Here’s your six-month warning.

Effective 12:01 a.m. Jan. 3, 2016, the Pennsylvania Turnpike Commission will begin its eighth consecutive year for toll hikes.

The commission approved a 6 percent toll increase for both EZPass and cash customers on Tuesday. Officials said EZPass users will continue to save about 35 percent on tolls despite the jump.

“Our average toll for our EZPass customers will go from $1.09 to $1.16, and for our cash customers it’ll go from $1.70 to $1.85,” said PA Turnpike CEO Mark Compton.

Passenger vehicles traveling from Monroeville to Breezewood currently pay $13.25 in cash or $9.42 with EZPass. With the increase, costs will climb to approximately $14.05 and $10, respectively.

The annual hikes are an effort to bat down billions in scheduled payments to the state Department of Transportation.

Passed in 2007, Act 44 requires the PA Turnpike Commission pay an annual $450 million to PennDOT for highway and mass-transit projects statewide. Act 89 of 2013 drops those payments to $50 million a year beginning in 2023.

But Act 89 won't affect future hikes, commission spokesman Carl DeFebo said. The commission borrowed funds to make past payments and plans to further increase tolls to pay off its debt, he said. Incremental increases are scheduled through at least 2044.

Auditor General Eugene DePasquale estimated in 2013 that tolls would jump 576 percent over 50 years, from 5.9 cents per mile in 2007 to 40 cents per mile in 2057. For the average customer, a cross-state trip of the future will cost about $144 in tolls.

At an average cost of $25 million a mile, projects funded by tolls replace road features like shoulders, guide rails and medians, widen roadways from four lanes to six and rebuild and expand the roads themselves. DeFebo said it’s taken about 15 years to finish about 120 miles of construction, and they still have about 330 more miles remaining.

“The Pennsylvania Turnpike this year celebrates its 75th birthday and that’s certainly an honor, but it brings with it the great challenge," he said. "The road was built to last basically 50 years.”

The turnpike is like a home, he said.

“There’s maintenance that has to happen, and at some point, you have to tear the house down and start from scratch."

Compton said the commission has transferred $4.75 billion to the Commonwealth for off-turnpike transportation improvements since 2007.

■ RECORDED DATA ■
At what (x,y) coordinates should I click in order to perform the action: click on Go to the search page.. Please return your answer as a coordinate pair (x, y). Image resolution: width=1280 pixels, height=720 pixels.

■ EXERCISE INSTRUCTIONS ■
Quote the Pennsylvania Turnpike toll increase article in full, word for word.

■ ANSWER TO THE TASK ■
Here’s your six-month warning.

Effective 12:01 a.m. Jan. 3, 2016, the Pennsylvania Turnpike Commission will begin its eighth consecutive year for toll hikes.

The commission approved a 6 percent toll increase for both EZPass and cash customers on Tuesday. Officials said EZPass users will continue to save about 35 percent on tolls despite the jump.

“Our average toll for our EZPass customers will go from $1.09 to $1.16, and for our cash customers it’ll go from $1.70 to $1.85,” said PA Turnpike CEO Mark Compton.

Passenger vehicles traveling from Monroeville to Breezewood currently pay $13.25 in cash or $9.42 with EZPass. With the increase, costs will climb to approximately $14.05 and $10, respectively.

The annual hikes are an effort to bat down billions in scheduled payments to the state Department of Transportation.

Passed in 2007, Act 44 requires the PA Turnpike Commission pay an annual $450 million to PennDOT for highway and mass-transit projects statewide. Act 89 of 2013 drops those payments to $50 million a year beginning in 2023.

But Act 89 won't affect future hikes, commission spokesman Carl DeFebo said. The commission borrowed funds to make past payments and plans to further increase tolls to pay off its debt, he said. Incremental increases are scheduled through at least 2044.

Auditor General Eugene DePasquale estimated in 2013 that tolls would jump 576 percent over 50 years, from 5.9 cents per mile in 2007 to 40 cents per mile in 2057. For the average customer, a cross-state trip of the future will cost about $144 in tolls.

At an average cost of $25 million a mile, projects funded by tolls replace road features like shoulders, guide rails and medians, widen roadways from four lanes to six and rebuild and expand the roads themselves. DeFebo said it’s taken about 15 years to finish about 120 miles of construction, and they still have about 330 more miles remaining.

“The Pennsylvania Turnpike this year celebrates its 75th birthday and that’s certainly an honor, but it brings with it the great challenge," he said. "The road was built to last basically 50 years.”

The turnpike is like a home, he said.

“There’s maintenance that has to happen, and at some point, you have to tear the house down and start from scratch."

Compton said the commission has transferred $4.75 billion to the Commonwealth for off-turnpike transportation improvements since 2007.